_Task to complete_
Write out everything in the material from the line containing "The height and" down to the line containing "Open the airleaf 欢乐出行包 product title" as a numbered list, skipping any blank lines.

_Provided entries_
<<<<

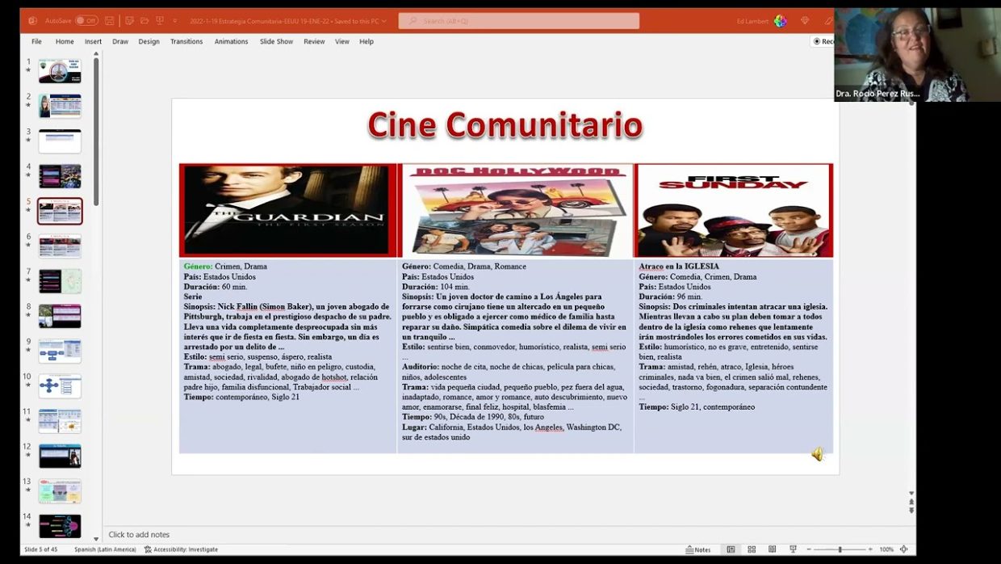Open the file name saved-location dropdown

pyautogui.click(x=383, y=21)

>>>>
<<<<

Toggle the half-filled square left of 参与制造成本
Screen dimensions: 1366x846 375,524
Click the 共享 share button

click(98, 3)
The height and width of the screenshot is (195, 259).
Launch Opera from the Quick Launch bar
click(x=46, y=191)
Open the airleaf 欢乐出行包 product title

>>>>

_Right answer_
1. The height and width of the screenshot is (195, 259).
2. Launch Opera from the Quick Launch bar
3. click(x=46, y=191)
4. Open the airleaf 欢乐出行包 product title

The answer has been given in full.